Thursday 24 February 2022

Inoculation against smallpox in the eighteenth century

I often wondered why both George and Frances Beaumont at Darton died in 1735 and early 1736 when he was under 40, and she only 31 or 32, and they were hardly living in poverty.

Then I read of an epidemic of smallpox at Nottingham, a place they must have visited. George had spent some of his youth there, in the household of his elder sister Jane, wife of the banker Abel Smith I. Indeed George's brother the clergyman Thomas settled in Nottingham, as did their sister Elizabeth, and the youngest sister remained with the Smiths until her marriage in 1728.

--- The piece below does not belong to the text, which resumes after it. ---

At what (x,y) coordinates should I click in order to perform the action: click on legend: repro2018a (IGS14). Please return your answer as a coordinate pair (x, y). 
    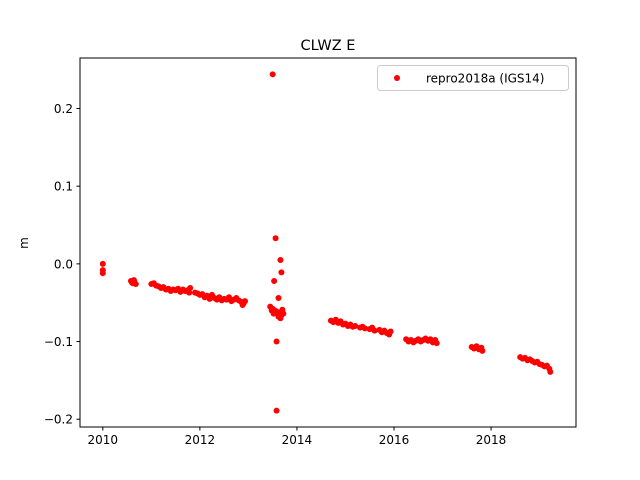
    Looking at the image, I should click on (473, 78).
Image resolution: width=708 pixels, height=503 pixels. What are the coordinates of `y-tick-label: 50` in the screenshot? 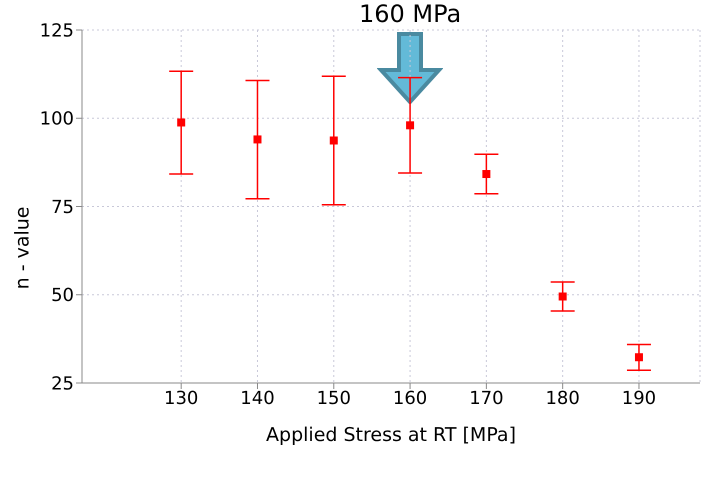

The epidemic that caused a lot of deaths in Nottingham was written about by Charles Deering in a work printed in 1736, An Account of an Improved Method of treating the Small Pocks, by C. Deering MD. 

Printed in Nottingham 1736

(Deering also refers to this outbreak in his History of Nottingham “Vetus et Nova” (based on work largely done c.1740)). 

This epidemic of smallpox hit Nottingham in 1736, between May and September. But there were deaths from it other parts of the country, a number being reported in 1735.

Quite recently I discovered a notice in a newspaper that made me think of this. A certain Mr Sutton was advertising in Manchester in December 1770 that he was offering inoculations by what he called "a new method." I think this was for smallpox. Mr Sutton said that in the years 67, 68, 69 and 70 he had inoculated over nine thousand patients, and he proceeded to give the names of some of them. The names included:

"Two children of [..blank..] Smith Esq., banker, Nottingham, [and] eight children of the Rev. Mr. Beaumont, at ditto." 

(Manchester Mercury & Harrop's General Advertiser, 18 December 1770).

Indeed my direct ancestor George, who was only little when his parents George & Frances of Darton died, who was Rector of St.Nicholas's in Nottingham from the end of 1766, and who was first cousin of the banker Abel Smith II, did have eight children at that time (his youngest was born only in 1772).

The notice doesn't say how the inoculations were administered, but they were not cheap - one to six guineas is what is said.